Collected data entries
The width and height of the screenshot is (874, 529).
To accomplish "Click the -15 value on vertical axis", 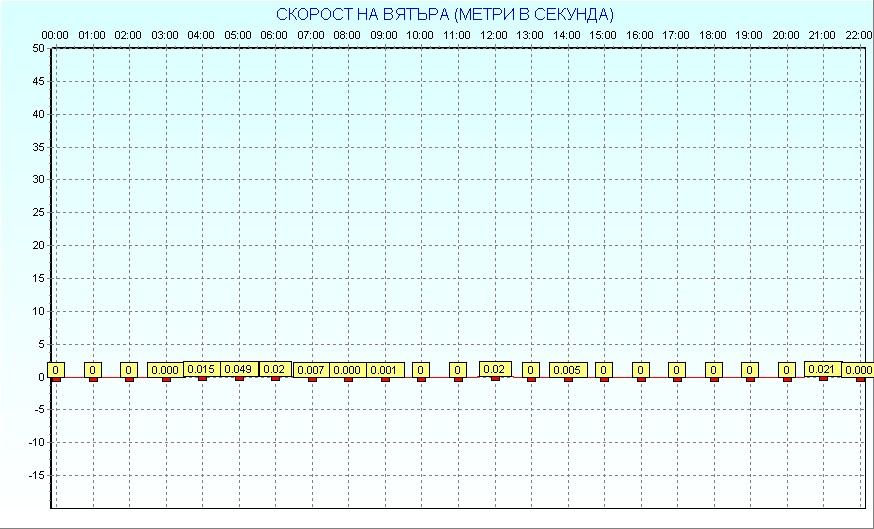I will pos(36,475).
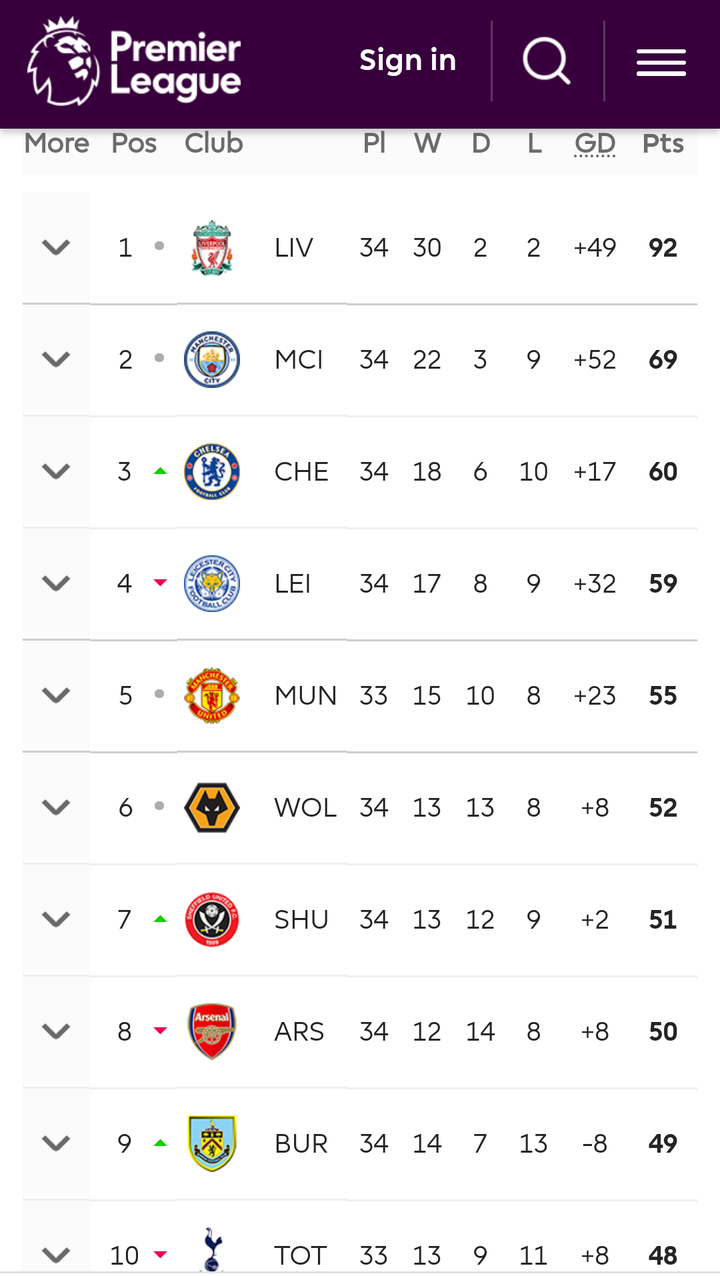Open the search magnifier icon
720x1276 pixels.
click(546, 61)
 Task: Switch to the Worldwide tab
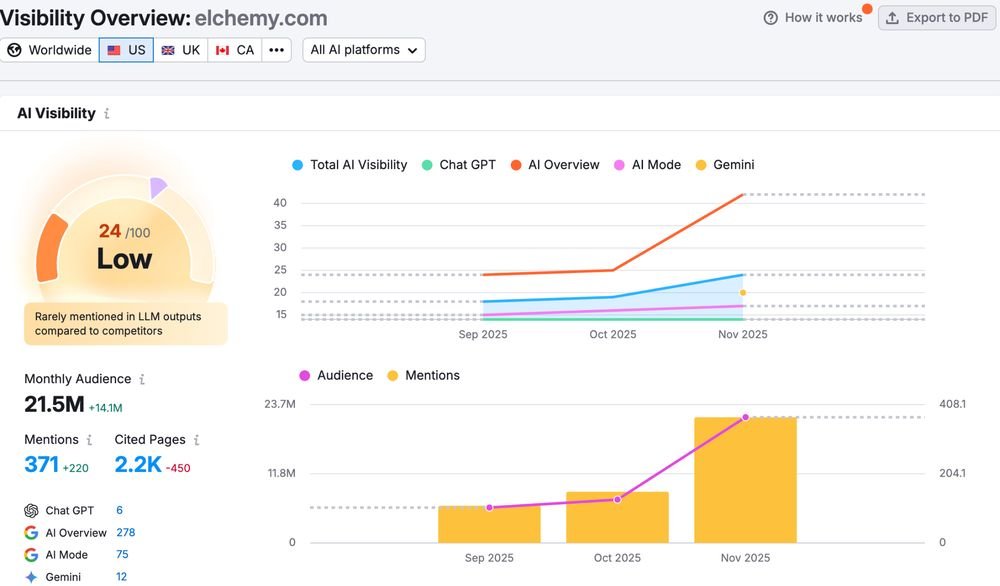[x=50, y=50]

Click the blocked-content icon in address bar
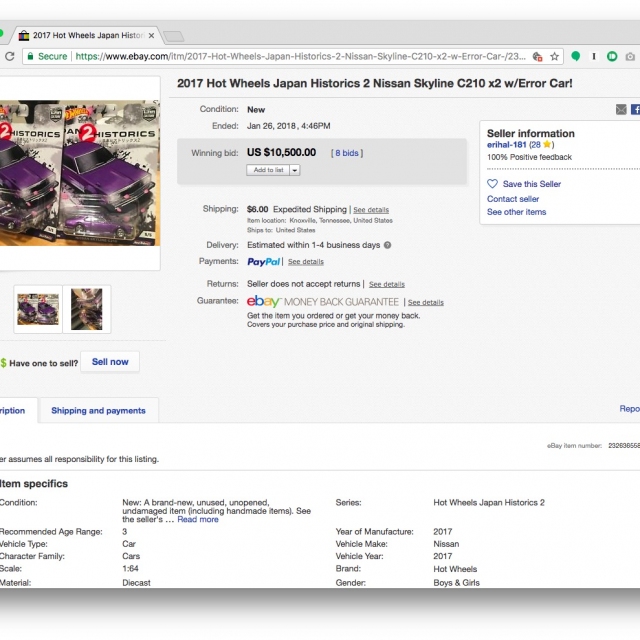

Directions >>
Starting at the line that contains "Task: Switch to the Worldwide tab" and ending with the last line of the data, transcribe every line exactly; skip the pictures.

Response to this task >>
 Task: Switch to the Worldwide tab
[x=50, y=50]

Click the blocked-content icon in address bar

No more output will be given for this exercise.